_SOURCE PASSAGE_
This last _may_ refer to the schedule above-mentioned:—
“MY DEAR TOMMY,—I send you this precious document; the only one I could obtain. It is a flaring-up page of the _History of the Nineteenth Century_! God is great, and will be greater the day He will annihilate our persecutors. _En attendant_, I am always,—Your affectionate friend,
“D’ORSAY.”
The following refers again to the Imprisonment Abolition Bill:—
“MON CHER TOMMY,—I think that we ought to try to ascertain how far the humbugging system can go. As soon as I received your note this morning I wrote to Brougham, and explained all the unfructuous attempts of Mr Hawes.[29] I enclose the first answer. _Now_, he has just been here, after having had a long conversation with Lyndhurst, who is decided to spur the Solicitor-General, stating, as the Parliament will last until Thursday week, there will be time enough to pass the bill. See what you can do with Mr Hawes. I am sure that if he will strike the iron now, when it is hot, that we have still a chance. Lyndhurst, I assure you, is very anxious about it, and expressed it strongly to Brougham. Do not be discouraged.—Yours affectionately,
“D’ORSAY.”

_TASK ITEM 1_
Using the letters signed by D'Orsay above, state whether each statement agrees with them, answering yes or no and quoting the deciding words. (a) The second letter gives Thursday week as the time Parliament will last. (b) The first letter says the writer obtained several copies of the document. (c) Lyndhurst is described as indifferent to the bill.
_TASK ITEM 2_
In the letters signed by D'Orsay, to whom did the writer send a letter after receiving Tommy's note that morning?
_TASK ITEM 3_
Carry on the passage containing the letters signed by D'Orsay, beginning after its final signature.

_DATASET_
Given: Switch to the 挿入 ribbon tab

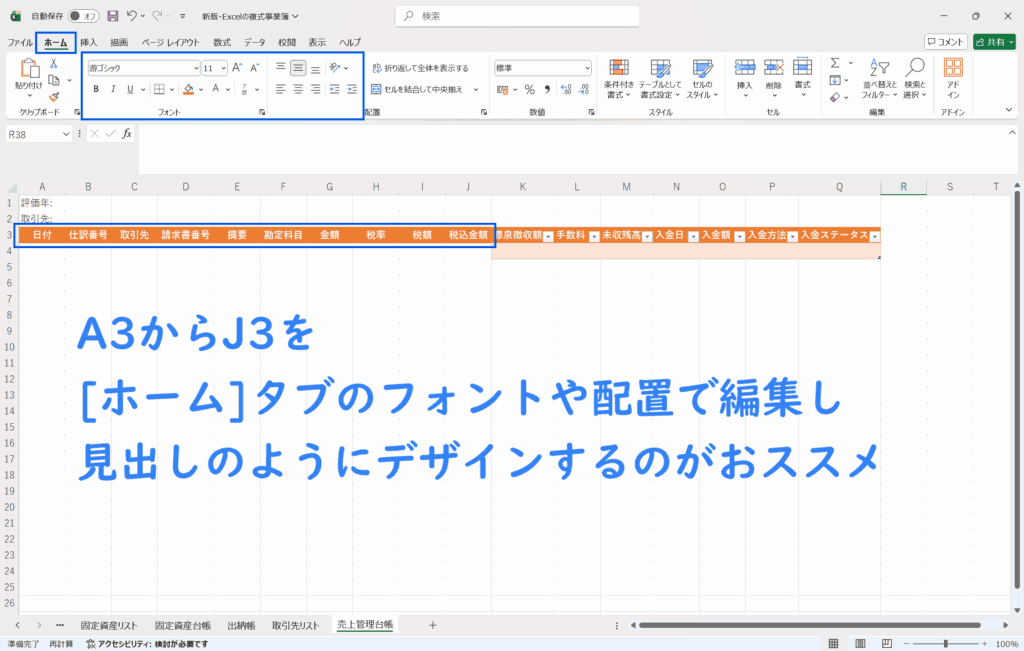Looking at the screenshot, I should click(x=88, y=42).
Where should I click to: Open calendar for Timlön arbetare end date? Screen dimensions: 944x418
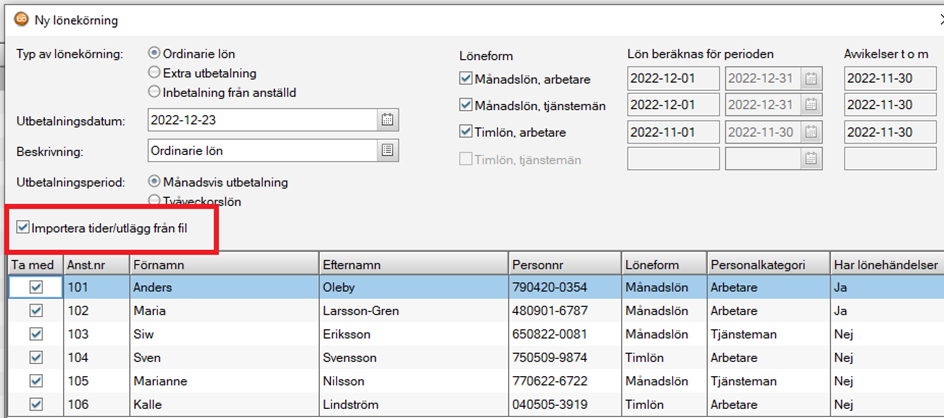[811, 132]
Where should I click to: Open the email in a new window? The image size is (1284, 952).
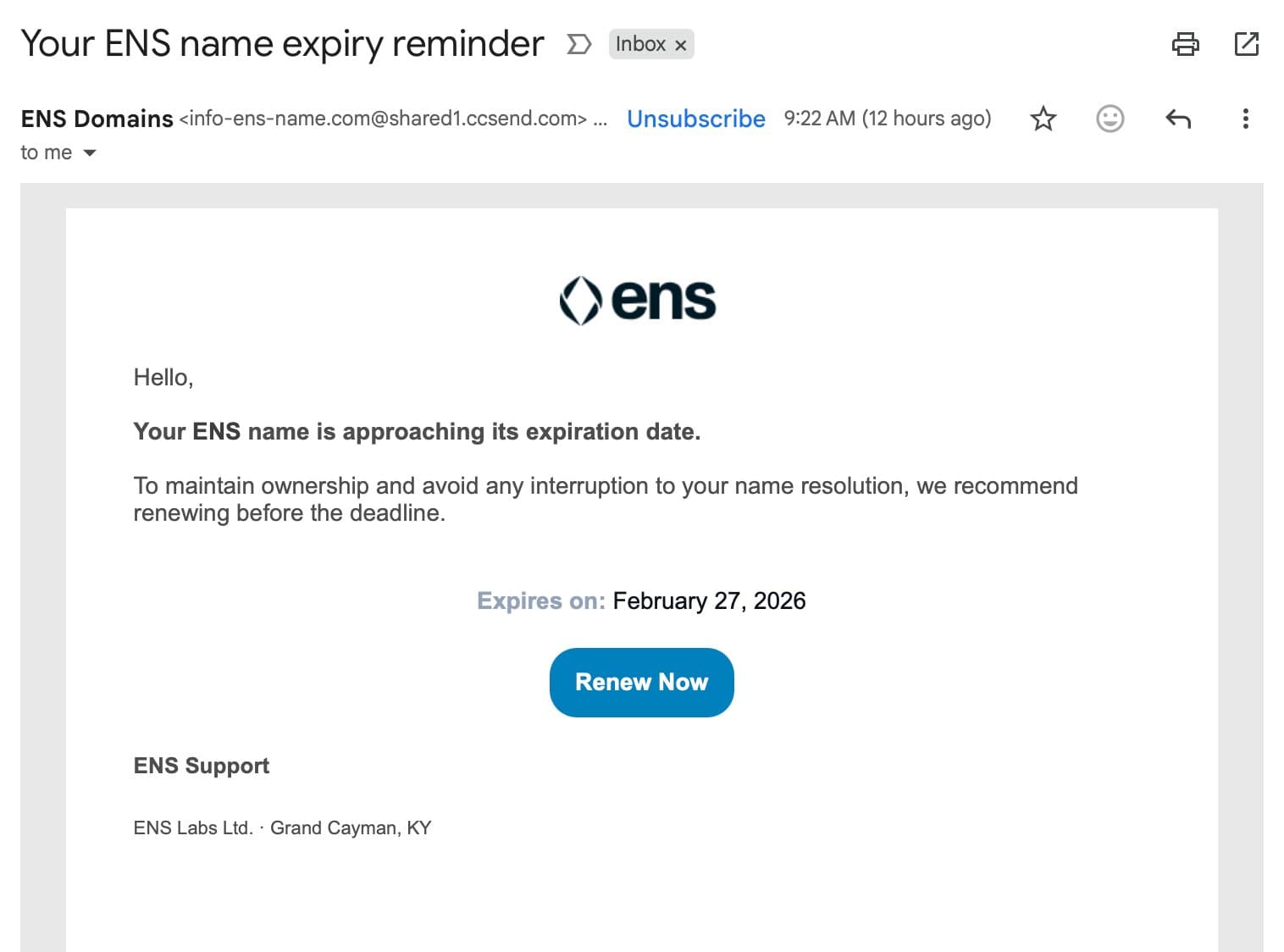tap(1247, 44)
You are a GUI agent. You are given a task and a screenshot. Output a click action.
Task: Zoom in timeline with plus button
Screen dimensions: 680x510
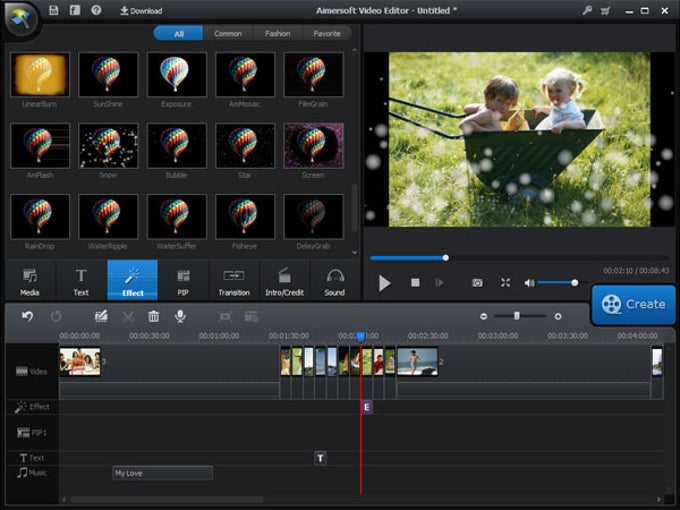pyautogui.click(x=558, y=316)
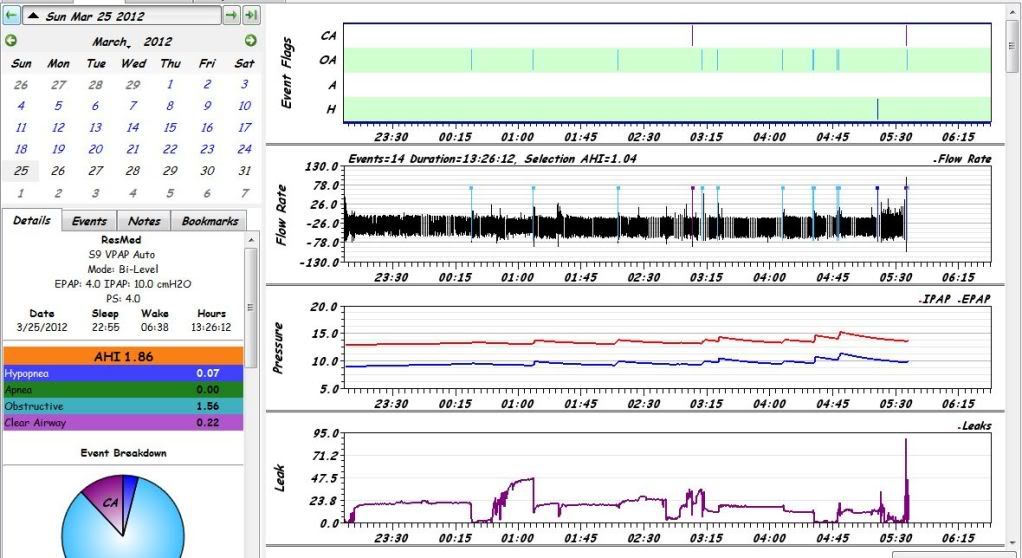Select the Bookmarks tab
Viewport: 1022px width, 558px height.
pyautogui.click(x=209, y=220)
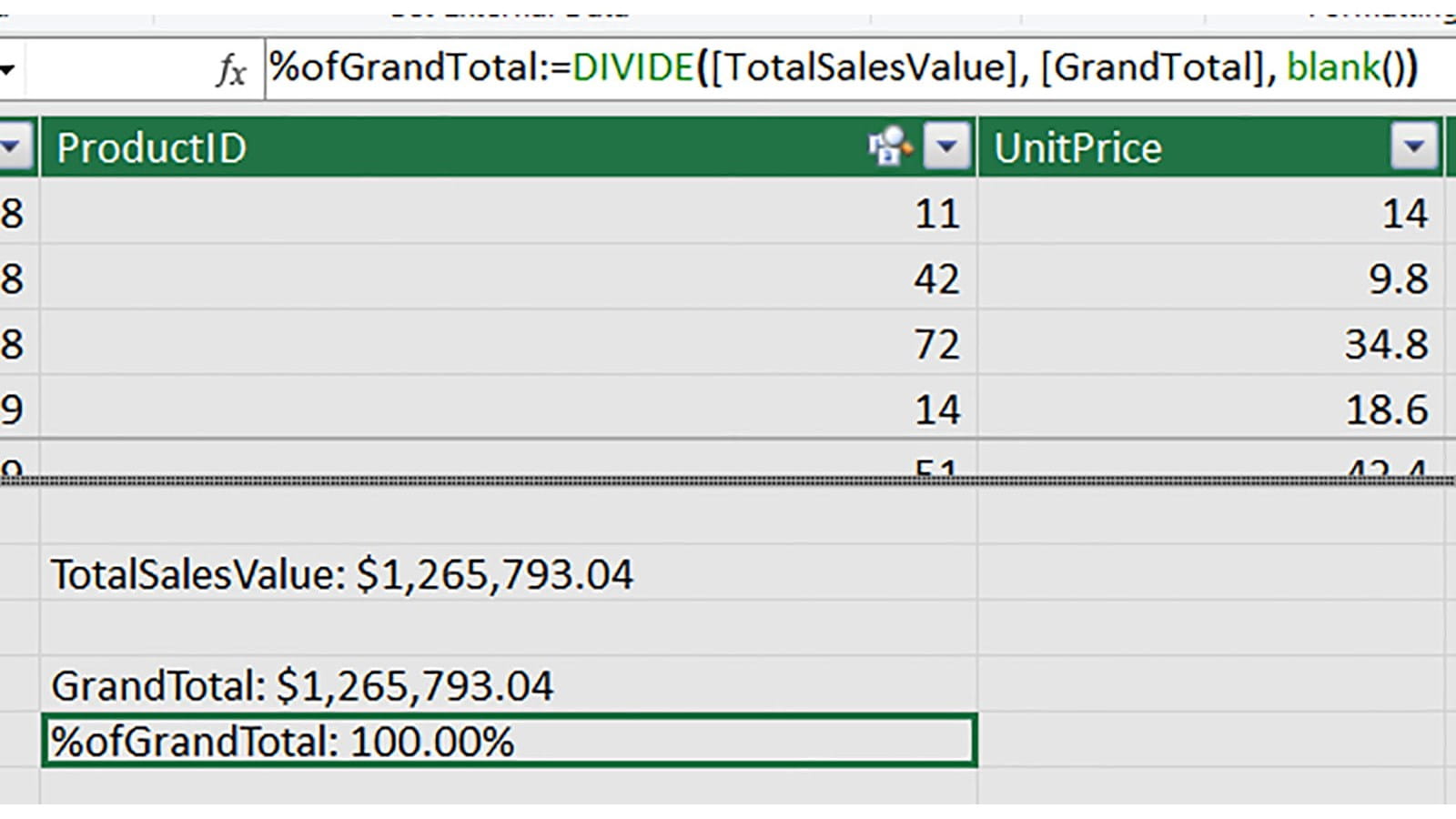Click the relationship icon in ProductID header
The width and height of the screenshot is (1456, 819).
pos(889,147)
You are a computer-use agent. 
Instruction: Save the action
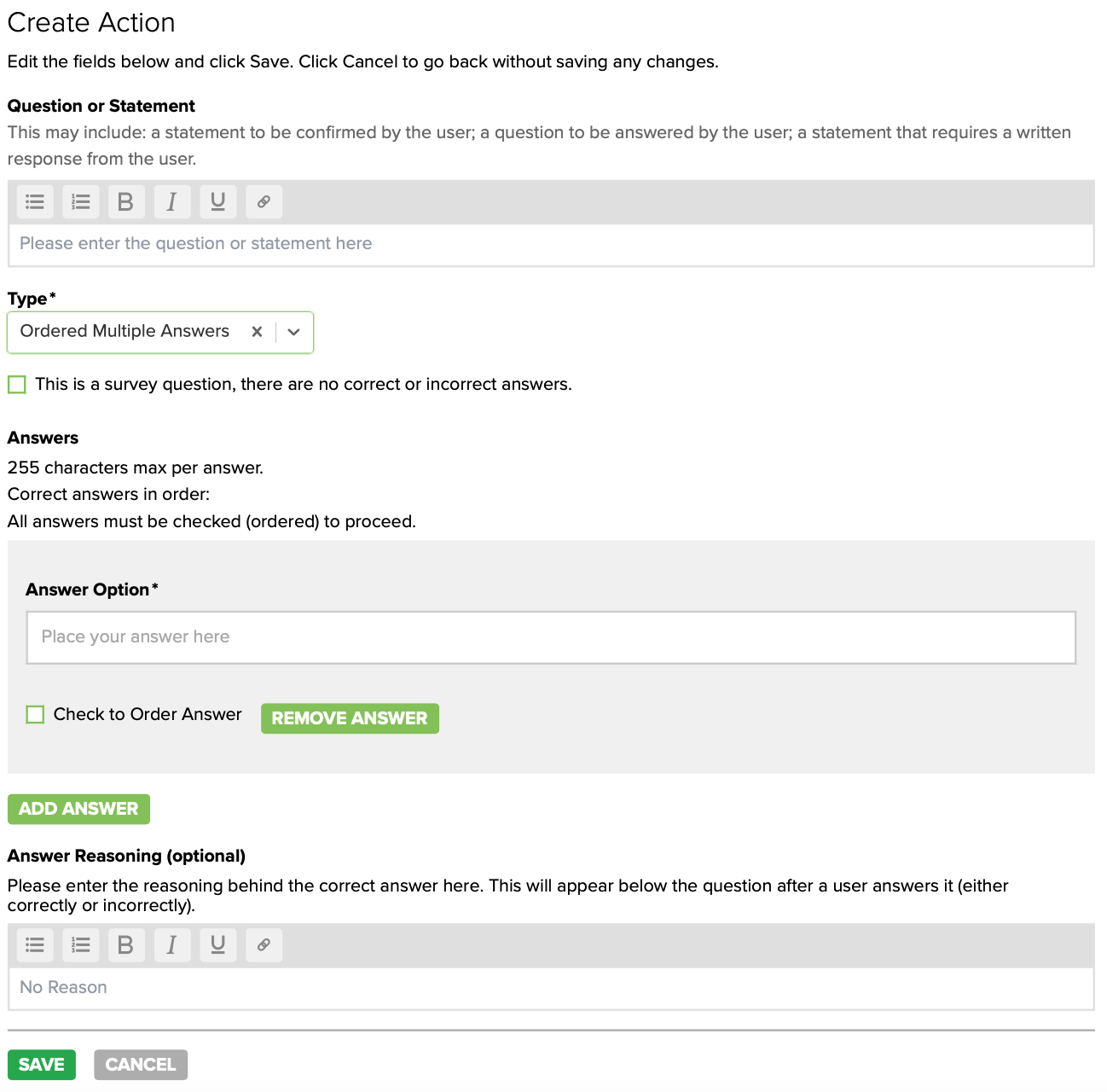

_EXERCISE RESPONSE 1_
(a) Yes: "as the Parliament will last until Thursday week"
(b) No: "the only one I could obtain"
(c) No: "Lyndhurst, I assure you, is very anxious about it"

_EXERCISE RESPONSE 2_
Brougham.

_EXERCISE RESPONSE 3_
The enclosed note from Brougham ran:—
“MON CHER A.,—Je suis _coloré_ plutôt que _désespéré_. Il faut que je mette ordre à tout cela. Je vais chez Lyndhurst dans l’instant, H. B.”
Tom Duncombe was himself a capital hand at getting into debt; we read:—“Duncombe is playing good boy, having completely drawn in; he has given up his house and carriages, and taken his name out of the Clubs. He had become so involved that he could not carry on the war any longer. They say that he has committed himself to the amount of 120,000_l._”
Readers of _Vanity Fair_ will recall “Mr Moss’s mansion in Cursitor Street,” “that dismal place of hospitality,” to which Colonel Crawdon was an unwilling visitor. It was such an ordeal, that D’Orsay was determined not to undergo. Shame upon those who threatened him with it.